Krewe of Carrollton is a New Orleans Mardi Gras krewe.

History and formation 

The Krewe of Carrollton was formed from the Seventh District Carnival Club by Oak Street merchants in 1924 and is the 4th oldest Krewe in New Orleans 

The riding membership now includes over 450 people. The krewe owns its own floats, which are stored in a den on Oak Street and are often rented out to other krewes for their parades.

Parade

The original parade route was around the Carrollton neighborhood centering upon Maple and Oak street commercial districts. Until 1948 Krewe of Carrollton paraded on Mardi Gras day, the krewe now parades nine days before Fat Tuesday, during the first full weekend of Mardi Gras parades.
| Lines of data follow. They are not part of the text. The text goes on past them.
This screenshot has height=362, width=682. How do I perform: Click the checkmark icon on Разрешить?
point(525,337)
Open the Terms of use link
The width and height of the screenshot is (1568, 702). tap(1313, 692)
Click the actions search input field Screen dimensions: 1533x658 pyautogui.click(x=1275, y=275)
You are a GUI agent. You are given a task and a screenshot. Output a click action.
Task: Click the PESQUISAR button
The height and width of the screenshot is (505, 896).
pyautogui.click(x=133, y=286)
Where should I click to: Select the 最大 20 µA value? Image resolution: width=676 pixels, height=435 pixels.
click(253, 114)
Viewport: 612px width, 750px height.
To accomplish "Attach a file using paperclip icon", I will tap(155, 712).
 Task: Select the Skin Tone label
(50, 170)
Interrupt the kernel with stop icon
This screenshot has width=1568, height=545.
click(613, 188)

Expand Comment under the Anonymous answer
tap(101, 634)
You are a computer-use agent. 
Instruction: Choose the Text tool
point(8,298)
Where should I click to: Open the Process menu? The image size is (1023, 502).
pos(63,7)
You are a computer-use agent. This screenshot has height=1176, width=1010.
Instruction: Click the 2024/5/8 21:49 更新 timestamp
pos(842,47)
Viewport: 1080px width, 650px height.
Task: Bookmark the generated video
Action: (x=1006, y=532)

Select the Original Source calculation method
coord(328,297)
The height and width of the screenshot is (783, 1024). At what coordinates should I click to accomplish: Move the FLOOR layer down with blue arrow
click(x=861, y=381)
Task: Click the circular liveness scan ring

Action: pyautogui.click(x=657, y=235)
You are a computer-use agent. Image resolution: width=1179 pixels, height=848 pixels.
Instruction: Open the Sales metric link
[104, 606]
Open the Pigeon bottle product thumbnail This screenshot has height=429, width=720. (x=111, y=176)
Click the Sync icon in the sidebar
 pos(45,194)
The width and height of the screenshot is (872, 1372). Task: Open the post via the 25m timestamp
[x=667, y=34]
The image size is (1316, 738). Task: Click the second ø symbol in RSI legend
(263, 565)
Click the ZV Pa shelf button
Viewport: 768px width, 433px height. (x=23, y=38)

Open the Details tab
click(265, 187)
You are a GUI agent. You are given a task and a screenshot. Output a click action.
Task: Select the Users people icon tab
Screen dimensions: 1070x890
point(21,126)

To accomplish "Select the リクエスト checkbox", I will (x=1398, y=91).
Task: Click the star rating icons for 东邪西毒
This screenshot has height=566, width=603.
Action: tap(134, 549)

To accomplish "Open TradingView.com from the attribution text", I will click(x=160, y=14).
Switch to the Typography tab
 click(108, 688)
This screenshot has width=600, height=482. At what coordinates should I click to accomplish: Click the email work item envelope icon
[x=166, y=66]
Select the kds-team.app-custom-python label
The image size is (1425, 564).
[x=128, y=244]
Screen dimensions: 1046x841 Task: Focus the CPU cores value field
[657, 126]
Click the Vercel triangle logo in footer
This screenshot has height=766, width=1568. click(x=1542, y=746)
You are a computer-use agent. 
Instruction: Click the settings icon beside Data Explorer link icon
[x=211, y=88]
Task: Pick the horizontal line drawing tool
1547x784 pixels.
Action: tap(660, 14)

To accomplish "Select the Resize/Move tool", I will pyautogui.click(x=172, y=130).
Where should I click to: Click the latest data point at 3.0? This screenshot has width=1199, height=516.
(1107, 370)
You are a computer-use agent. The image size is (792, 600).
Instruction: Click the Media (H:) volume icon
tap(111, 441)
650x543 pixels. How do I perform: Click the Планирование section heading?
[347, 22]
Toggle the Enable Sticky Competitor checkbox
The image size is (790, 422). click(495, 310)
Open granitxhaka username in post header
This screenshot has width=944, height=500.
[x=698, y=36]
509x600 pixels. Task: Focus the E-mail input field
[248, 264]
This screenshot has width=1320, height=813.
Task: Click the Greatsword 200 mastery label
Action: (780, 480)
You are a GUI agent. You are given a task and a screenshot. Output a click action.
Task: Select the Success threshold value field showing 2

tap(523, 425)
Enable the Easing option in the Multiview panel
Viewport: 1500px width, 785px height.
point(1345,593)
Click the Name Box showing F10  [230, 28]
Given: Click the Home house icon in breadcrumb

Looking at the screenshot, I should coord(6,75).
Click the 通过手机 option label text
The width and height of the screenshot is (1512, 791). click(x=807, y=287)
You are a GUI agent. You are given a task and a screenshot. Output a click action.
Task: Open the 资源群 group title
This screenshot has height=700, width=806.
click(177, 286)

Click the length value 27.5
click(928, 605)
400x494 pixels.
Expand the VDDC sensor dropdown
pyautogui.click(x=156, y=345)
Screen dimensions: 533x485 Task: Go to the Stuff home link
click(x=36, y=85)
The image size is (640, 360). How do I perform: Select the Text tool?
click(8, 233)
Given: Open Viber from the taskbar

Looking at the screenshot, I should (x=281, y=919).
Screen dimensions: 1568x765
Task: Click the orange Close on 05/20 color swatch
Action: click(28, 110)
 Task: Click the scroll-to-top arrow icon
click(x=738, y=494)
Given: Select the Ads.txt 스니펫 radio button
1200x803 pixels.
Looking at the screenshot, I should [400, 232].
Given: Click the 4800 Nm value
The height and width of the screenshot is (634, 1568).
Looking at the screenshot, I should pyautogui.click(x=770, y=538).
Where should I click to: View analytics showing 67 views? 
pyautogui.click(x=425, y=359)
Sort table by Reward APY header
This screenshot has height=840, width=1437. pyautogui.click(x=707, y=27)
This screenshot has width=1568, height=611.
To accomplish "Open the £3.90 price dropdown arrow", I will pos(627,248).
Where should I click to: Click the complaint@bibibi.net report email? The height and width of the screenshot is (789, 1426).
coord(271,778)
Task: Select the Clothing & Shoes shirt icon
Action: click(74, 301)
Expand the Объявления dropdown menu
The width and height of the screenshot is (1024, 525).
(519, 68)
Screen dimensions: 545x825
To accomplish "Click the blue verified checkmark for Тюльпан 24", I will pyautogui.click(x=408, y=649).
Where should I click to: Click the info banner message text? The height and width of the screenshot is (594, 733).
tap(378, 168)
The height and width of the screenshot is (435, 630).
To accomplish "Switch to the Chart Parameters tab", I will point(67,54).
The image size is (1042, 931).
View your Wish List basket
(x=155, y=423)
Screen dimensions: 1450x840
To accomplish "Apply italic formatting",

This weekend is now commonly referred to as "Carrollton Weekend" among locals.

Parade themes

During the krewe's 1 February 1970 ride, a float was overturned by a tornado while crossing the overpass on Jefferson Davis Parkway. Peter Latino Sr,. the 52-year old president of the krewe, was thrown 35 feet over the overpass and onto the adjacent railroad tracks, suffering massive head and internal injuries. He remained in a coma for 30 months before passing away on 14 July 1972. As a result of this accident, riders in all parades are now required to wear safety harnesses while on a float.

Throws 
Trinkets, collectables, masks, and beads tossed by hand from riders of the floats are called throws. Collectible throws from Krewe of Carrollton include multi-colored doubloon coins, fedoras, specialty beads, and go-cups.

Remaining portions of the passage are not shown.